In 1962, Anthony Bonner published a translation with Bantam Classics. This edition included an introduction by the American writer Ray Bradbury, comparing Captain Nemo to Captain Ahab of Moby-Dick.

A significant modern revision of Mercier's translation appeared in 1966, prepared by Walter James Miller and published by Washington Square Press. Miller addressed many of Mercier's errors in the volume's preface and restored a number of his deletions in the text. In 1976, Miller published "The Annotated Jules Verne, Twenty Thousand Leagues under the Sea" at the suggestion of the Thomas Y. Crowel Company editorial staff. The cover declared it "the only completely restored and annotated edition". In 1993, Miller collaborated with his fellow Vernian Frederick Paul Walter to produce "The Completely Restored and Annotated Edition", published in 1993 by the Naval Institute Press. Its text took advantage of Walter's unpublished translation, which Project Gutenberg later made available online.

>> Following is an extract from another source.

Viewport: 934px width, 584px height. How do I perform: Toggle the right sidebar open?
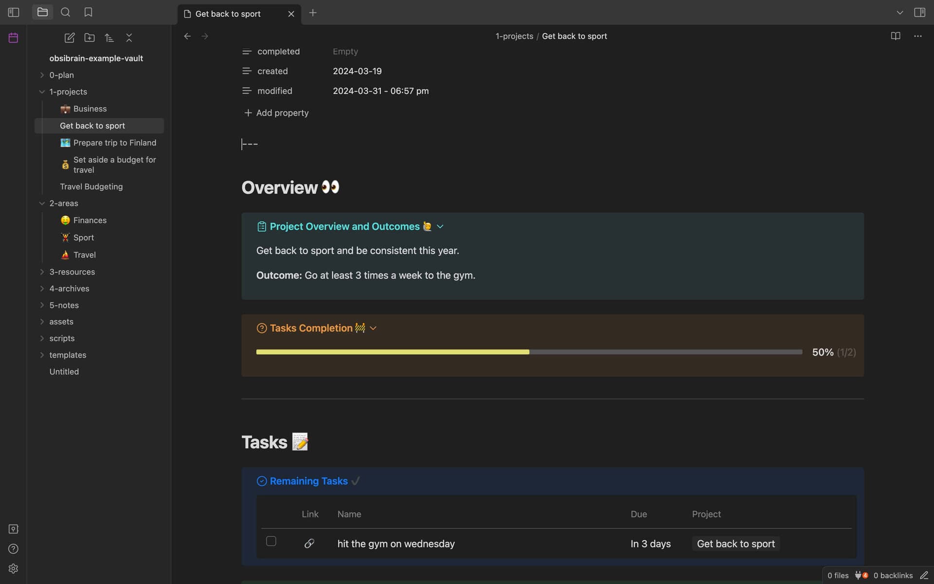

In 1998 William Butcher issued a new, annotated translation with the title Twenty Thousand Leagues under the Seas, published by Oxford University Press (ISBN 978-0-19-953927-7). In 2010, Frederick Paul Walter issued a fully revised, newly researched translation, 20,000 Leagues Under the Seas: A World Tour Underwater. Complete with an extensive introduction, textual notes, and bibliography, it appeared in an omnibus of five of Walter's Verne translations titled Amazing Journeys: Five Visionary Classics and published by State University of New York Press (ISBN 978-1-4384-3238-0). In 2017, David Coward issued a new translation published by Penguin Classics (ISBN 9780141394930) with the title Twenty Thousand Leagues Under the Sea.

==Reception==
The science fiction writer Theodore L. Thomas criticized the novel in 1961, claiming that "there is not a single bit of valid speculation" in the book and that "none of its predictions has come true". He described its depictions of Nemo's diving gear, underwater activities, and the Nautilus as "pretty bad, behind the times even for 1869 ... In none of these technical situations did Verne take advantage of knowledge readily available to him at the time." The notes to the 1993 translation say that the errors Thomas notes were in Mercier's translation, not the original. Despite his criticisms, Thomas conceded: "Put them all together with the magic of Verne's story-telling ability, and something flames up. A story emerges that sweeps incredulity before it".

In 2023 Malaurie Guillaume presented Nemo as the first eco-terrorist or the first figure of ecological radicalism.